Catastrophe bond insurance reaches record value of $11bn

By William Girling
New research from Artemis has found that catastrophe (cat) bond issuance in 2020 reached US$11bn, an all-time record...

New research from Artemis has found that catastrophe (cat) bond issuance in 2020 reached US$11bn, an all-time record.

Coming soon after Swiss Re’s December assessment of global insurance losses due to natural disasters, which reached $76bn (a 40% year-on-year increase), it is, perhaps, unsurprising that a year market by economic, political and social strife on a global scale should set such a precedent. 

In addition to the aforementioned $11bn in pure property cat bonds, Artemis also recorded $761m of health and life bonds, $351m private cat bonds, and $4.3bn mortgage insurance-linked securities (ILS). 

2020: A landmark year

Defined as a “a high-yield debt instrument that is designed to raise money for companies in the insurance industry in the event of a natural disaster,” cat bonds provide issuers with funding in the event that certain, pre-negotiated conditions are met.

Despite initially struggling at the onset of COVID-19, the company reports that the cat bond and ILS market soon rebounded. Subsequently, it managed to achieve consistent performance and recorded a particularly strong Q4 of $6bn. 

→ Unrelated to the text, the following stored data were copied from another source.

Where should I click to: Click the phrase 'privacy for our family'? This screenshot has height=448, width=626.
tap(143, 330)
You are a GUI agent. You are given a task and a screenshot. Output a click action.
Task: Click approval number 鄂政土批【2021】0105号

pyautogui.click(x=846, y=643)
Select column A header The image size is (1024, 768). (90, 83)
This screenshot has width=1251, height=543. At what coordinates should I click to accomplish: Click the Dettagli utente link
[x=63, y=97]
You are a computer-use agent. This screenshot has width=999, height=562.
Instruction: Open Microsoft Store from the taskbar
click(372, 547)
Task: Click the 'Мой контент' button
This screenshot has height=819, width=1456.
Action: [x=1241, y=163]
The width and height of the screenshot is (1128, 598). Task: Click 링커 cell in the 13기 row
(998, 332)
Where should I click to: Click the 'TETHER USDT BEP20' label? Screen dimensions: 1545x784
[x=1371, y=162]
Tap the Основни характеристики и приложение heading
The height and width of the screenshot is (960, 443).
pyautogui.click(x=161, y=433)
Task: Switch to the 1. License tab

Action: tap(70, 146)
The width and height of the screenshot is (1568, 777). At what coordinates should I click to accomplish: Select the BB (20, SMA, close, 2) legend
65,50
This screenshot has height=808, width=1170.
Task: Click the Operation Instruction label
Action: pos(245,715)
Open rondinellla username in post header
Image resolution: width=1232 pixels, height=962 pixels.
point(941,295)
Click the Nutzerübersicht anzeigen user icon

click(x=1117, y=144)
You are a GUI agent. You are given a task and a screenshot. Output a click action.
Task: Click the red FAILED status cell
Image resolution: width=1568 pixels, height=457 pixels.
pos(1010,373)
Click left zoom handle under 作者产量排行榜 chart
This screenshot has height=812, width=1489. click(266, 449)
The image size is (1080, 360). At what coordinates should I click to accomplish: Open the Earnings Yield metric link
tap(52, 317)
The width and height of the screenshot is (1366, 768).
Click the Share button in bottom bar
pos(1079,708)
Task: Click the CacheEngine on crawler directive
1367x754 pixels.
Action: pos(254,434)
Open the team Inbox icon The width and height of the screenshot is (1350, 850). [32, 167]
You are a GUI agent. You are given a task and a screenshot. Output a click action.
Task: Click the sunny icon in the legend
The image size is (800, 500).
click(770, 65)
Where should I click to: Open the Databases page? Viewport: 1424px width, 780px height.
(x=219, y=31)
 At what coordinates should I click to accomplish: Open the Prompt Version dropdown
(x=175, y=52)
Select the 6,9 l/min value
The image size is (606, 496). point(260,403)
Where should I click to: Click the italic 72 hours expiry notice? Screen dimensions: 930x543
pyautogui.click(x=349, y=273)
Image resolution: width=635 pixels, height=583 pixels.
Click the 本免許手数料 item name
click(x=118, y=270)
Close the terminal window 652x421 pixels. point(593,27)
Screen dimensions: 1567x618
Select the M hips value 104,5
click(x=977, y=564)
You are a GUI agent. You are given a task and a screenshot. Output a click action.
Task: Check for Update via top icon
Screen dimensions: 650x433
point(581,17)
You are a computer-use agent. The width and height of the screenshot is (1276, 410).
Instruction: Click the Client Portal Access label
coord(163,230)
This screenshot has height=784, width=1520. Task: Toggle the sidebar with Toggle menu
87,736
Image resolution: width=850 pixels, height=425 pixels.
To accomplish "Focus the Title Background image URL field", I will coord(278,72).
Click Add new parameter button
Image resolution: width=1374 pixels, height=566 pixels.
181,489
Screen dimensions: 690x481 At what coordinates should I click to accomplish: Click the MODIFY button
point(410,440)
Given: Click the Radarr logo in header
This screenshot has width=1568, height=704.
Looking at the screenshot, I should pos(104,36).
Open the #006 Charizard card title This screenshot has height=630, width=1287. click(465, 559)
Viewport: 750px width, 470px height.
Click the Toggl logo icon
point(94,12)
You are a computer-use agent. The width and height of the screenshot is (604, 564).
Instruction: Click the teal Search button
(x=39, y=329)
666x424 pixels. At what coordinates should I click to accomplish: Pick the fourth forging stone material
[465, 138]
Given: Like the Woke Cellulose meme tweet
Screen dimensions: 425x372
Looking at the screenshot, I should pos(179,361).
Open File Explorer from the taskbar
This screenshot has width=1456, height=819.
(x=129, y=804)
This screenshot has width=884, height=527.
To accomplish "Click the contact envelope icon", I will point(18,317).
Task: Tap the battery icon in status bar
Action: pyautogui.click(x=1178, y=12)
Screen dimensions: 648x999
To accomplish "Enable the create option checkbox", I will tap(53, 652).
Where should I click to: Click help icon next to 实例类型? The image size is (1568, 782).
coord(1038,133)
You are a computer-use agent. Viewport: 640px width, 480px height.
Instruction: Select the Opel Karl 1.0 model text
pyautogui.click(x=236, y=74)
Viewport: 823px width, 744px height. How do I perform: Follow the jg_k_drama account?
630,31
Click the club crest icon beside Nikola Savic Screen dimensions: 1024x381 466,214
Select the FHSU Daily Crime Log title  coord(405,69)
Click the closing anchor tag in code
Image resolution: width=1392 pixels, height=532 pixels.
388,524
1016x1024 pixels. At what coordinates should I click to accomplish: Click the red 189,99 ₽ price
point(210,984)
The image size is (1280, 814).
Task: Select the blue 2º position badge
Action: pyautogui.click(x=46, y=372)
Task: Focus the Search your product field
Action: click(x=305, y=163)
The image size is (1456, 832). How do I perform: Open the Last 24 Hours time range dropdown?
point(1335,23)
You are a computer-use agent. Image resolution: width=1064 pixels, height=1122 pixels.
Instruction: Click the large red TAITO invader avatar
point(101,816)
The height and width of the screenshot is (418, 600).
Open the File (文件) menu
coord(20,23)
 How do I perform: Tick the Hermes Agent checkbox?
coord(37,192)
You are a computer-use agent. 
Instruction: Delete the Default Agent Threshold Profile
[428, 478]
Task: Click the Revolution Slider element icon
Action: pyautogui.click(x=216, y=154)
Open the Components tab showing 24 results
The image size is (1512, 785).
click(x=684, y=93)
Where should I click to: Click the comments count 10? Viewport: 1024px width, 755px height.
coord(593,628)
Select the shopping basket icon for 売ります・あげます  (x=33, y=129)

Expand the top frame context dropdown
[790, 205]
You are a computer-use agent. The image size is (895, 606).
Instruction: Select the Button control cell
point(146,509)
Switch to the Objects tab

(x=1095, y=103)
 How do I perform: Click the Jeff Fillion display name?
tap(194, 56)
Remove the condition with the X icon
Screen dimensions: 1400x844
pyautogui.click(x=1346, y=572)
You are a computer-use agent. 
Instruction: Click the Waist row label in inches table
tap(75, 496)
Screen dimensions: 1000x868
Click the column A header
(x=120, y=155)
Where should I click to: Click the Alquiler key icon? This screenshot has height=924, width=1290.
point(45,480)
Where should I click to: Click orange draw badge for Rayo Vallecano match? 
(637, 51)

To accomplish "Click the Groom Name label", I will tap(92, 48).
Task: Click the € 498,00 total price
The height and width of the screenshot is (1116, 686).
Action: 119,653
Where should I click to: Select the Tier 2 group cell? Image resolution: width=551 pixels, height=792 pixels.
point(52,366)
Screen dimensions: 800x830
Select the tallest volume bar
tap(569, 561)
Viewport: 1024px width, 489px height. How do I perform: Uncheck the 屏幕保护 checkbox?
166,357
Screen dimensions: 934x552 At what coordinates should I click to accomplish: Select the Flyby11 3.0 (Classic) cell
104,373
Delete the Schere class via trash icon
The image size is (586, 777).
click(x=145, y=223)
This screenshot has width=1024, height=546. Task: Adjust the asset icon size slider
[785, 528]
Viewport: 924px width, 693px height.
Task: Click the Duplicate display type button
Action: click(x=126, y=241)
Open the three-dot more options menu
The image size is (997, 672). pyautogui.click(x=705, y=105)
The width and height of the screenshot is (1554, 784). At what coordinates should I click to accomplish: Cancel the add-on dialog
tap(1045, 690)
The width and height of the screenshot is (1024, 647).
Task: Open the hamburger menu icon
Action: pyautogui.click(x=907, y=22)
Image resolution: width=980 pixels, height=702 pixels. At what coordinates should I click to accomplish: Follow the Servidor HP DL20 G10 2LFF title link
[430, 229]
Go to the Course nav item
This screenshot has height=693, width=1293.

"2020 was a landmark year," stated Steve Evans, Owner and Editor of Artemis. “"I've never seen such high-levels of issuance activity in the almost 25 years I've been tracking the development of ILS. This is testament to the resilience of the ILS market and its participants, as well as the utility of catastrophe bonds as a vehicle for transferring risk to the capital markets.”

A busy year ahead

With Martin Bertogg, Head of Cat Perils at Swiss Re, projecting that hurricane activity in the 2021 Western hemisphere will increase, the continual growth of the cat bond market seems a likely prospect:

”Large-scale climate conditions in the North Atlantic suggest elevated hurricane activity for 2021 and likely beyond. This increases the probability of a catastrophic landfall. Combined with the loss impact of secondary perils accelerated by climate change, insured catastrophe losses will only rise in the future.”

Evans is in agreement, stating, “All the signs point to another busy year for catastrophe bonds and ILS as risk transfer structures, as sponsors increasingly look to the global capital markets as an efficient source of insurance protection."